Fascinating article. Dubai golf courses building sand traps with sand from North Carolina and Ontario seems more obviously bonkers than the use of sand and other aggregates in concrete, but:

A report published in 2004 by the American Geological Institute said that a typical American house requires more than a hundred tons of sand, gravel, and crushed stone for the foundation, basement, garage, and driveway, and more than two hundred tons if you include its share of the street that runs in front of it. A mile-long section of a single lane of an American interstate highway requires thirty-eight thousand tons.

People use a lot of this stuff in less dramatic ways, and aggregate mines are by far the most common mines around. Nonmetallic mineral mining and quarrying employs almost twice as many people in the US as coal mining (more than Arby's!), with a lot more active extraction sites. Aggregate mining usually doesn't produce as many hazardous substances as coal and metal mining, but a lot of old quarries were used as dumps for all kinds of things they really shouldn't have been, and the cleanup work from that is ongoing.

Previously on sand.
posted by asperity at 10:18 AM on May 23, 2017


wait, inland mining is a good thing? inland mining has destroyed rivers and cleann water across the south...
posted by eustatic at 10:54 AM on May 23, 2017 [1 favorite]


One place that has too much sand is the Atchafalaya Basin. The Corps shunts sand from the lower Mississippi river into the last great swamp of the Mississippi flyway, because of the need to ship grain to other countries.
posted by eustatic at 10:58 AM on May 23, 2017 [1 favorite]


The environmental impact of mining is strongly correlated with the type of mining being done. Location also matters, of course. Mining for heavy metals next to a river is inevitably going to be quite the disaster. Mountaintop removal, also a disaster. Digging sand, gravel, or just plain dirt out of a pit nowhere near a watercourse and where there isn't much of anything poisonous to leach into the groundwater, much less so.

It can, in many cases, present a much smaller ecological impact than dredging does, although dredging can itself be not entirely terrible, depending on the location.

Human civilization will always have some environmental impact, but we are certainly capable of limiting that impact to a sustainable level. We should work to do so rather than complain that there is still some impact and end up doing nothing because we seem impossible to please.
posted by wierdo at 11:35 AM on May 23, 2017 [3 favorites]


yes but what kind of sand is on tatooine
posted by Hermione Granger at 11:42 AM on May 23, 2017 [2 favorites]


All I know is that if I ever find myself doing water reclamation work, I'm going to refer to myself as a "moisture farmer."
posted by asperity at 12:30 PM on May 23, 2017 [7 favorites]

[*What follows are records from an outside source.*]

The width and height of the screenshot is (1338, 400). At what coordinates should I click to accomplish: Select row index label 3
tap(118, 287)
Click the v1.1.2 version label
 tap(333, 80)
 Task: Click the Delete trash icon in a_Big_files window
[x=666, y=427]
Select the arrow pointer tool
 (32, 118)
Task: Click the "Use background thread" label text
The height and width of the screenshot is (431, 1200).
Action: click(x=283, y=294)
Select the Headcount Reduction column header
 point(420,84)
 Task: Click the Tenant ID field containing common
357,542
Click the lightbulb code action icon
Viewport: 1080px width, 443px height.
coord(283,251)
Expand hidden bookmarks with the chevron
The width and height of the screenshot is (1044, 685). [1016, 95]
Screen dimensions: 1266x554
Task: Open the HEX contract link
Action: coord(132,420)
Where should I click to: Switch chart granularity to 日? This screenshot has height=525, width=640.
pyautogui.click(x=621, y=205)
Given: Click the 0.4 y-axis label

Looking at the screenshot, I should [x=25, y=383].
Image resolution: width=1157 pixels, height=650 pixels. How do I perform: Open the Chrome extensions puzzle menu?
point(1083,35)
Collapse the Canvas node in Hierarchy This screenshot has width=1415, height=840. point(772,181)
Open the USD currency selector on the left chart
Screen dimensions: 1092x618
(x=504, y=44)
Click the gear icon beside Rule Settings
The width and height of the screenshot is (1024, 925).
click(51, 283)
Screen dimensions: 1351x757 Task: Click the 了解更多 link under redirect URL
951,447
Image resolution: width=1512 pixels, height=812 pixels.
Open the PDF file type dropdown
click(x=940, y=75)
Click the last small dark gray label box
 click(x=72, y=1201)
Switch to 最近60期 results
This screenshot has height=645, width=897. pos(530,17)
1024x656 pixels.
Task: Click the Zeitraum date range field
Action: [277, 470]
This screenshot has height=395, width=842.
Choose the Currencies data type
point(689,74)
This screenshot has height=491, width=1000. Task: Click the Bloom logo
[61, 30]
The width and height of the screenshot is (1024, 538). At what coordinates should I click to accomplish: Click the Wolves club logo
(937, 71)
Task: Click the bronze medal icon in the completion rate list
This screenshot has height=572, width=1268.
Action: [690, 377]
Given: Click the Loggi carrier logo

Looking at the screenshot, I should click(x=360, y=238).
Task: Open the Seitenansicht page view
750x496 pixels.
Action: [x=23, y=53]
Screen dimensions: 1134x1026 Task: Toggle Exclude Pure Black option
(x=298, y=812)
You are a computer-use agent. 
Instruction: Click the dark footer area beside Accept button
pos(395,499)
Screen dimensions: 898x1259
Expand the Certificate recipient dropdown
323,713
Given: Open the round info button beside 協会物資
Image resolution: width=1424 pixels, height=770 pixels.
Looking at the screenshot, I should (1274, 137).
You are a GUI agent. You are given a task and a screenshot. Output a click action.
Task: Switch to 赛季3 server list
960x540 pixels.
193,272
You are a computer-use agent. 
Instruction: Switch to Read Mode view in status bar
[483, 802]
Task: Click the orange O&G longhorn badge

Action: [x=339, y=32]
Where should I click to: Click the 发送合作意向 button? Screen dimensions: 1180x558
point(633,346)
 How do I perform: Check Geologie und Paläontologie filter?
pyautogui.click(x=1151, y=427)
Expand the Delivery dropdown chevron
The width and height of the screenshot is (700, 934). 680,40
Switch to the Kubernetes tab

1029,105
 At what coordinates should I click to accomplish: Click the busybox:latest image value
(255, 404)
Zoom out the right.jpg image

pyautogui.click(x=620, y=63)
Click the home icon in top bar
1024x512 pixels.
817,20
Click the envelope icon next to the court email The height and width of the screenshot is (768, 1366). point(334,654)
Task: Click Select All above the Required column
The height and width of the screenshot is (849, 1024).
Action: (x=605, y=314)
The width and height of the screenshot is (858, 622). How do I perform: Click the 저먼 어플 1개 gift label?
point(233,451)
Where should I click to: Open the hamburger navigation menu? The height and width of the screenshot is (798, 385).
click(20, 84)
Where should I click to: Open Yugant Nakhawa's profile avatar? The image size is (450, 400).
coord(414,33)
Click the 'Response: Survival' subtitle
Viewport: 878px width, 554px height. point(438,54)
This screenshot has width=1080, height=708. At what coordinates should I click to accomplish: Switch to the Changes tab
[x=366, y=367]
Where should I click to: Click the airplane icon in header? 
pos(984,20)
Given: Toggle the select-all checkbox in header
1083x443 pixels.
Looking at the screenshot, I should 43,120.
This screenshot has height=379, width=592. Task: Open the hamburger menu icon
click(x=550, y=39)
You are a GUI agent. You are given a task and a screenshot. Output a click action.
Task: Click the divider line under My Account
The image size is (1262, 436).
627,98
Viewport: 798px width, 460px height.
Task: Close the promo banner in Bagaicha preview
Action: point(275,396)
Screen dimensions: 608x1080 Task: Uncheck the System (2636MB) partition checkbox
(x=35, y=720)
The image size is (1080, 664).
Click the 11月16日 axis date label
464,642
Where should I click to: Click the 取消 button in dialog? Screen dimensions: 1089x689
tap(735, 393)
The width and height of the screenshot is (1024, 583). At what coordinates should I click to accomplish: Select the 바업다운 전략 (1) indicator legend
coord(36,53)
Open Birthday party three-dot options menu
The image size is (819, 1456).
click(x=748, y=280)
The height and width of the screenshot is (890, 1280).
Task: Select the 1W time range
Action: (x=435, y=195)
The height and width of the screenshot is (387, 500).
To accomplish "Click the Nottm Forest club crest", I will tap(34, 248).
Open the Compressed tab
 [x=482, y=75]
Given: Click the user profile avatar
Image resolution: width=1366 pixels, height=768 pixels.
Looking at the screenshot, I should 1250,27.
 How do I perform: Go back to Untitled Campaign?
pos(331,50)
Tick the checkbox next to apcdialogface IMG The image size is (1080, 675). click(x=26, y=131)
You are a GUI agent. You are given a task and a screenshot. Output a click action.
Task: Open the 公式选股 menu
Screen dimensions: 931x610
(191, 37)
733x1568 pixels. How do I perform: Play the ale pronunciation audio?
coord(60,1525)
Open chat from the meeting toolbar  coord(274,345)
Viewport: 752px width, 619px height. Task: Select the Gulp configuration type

Interesting note: The high purity sand that chemistry departments use has very high quality quartz crystals in it. We know as one was accidentally put on our single-crystal x-ray diffractometer and run by an undergrad some years ago.
posted by Canageek at 6:21 PM on May 23, 2017


Dubai golf courses building sand traps with sand from North Carolina and Ontario

I believe the entire gulf is a net importer of sand, which is wild. But golf course sand isn't the same type of sand as gulf sand...
posted by cell divide at 9:39 PM on May 23, 2017 [1 favorite]


I'm surprised that there wasn't anything about preparations for sea-level rise in there. I would have thought that if you're going to raise the entire landscape by five feet on an island or in some coastal place, you'd end up using lots of sand and other aggregate.
posted by XMLicious at 2:25 AM on May 24, 2017 [1 favorite]


“The Syrian exodus was on at that time, and we saw people walking for their lives,” he said. “But these were the first-ever European Games, so everything had to be right.”
posted by hal9k at 4:14 AM on May 24, 2017 [1 favorite]


But golf course sand isn't the same type of sand as gulf sand...

It's definitely interesting that desert sand is pretty much worthless for most of the things that we want to do with sand.

We know as one was accidentally put on our single-crystal x-ray diffractometer and run by an undergrad some years ago.

I guess those cost a lot of money to run? Because if they didn't I would be doing that sort of thing all the time.
posted by asperity at 8:14 AM on May 24, 2017 [1 favorite]


this gives me an idea for a dystopian novel where they fight over sand
posted by numaner at 3:04 PM on May 24, 2017 [1 favorite]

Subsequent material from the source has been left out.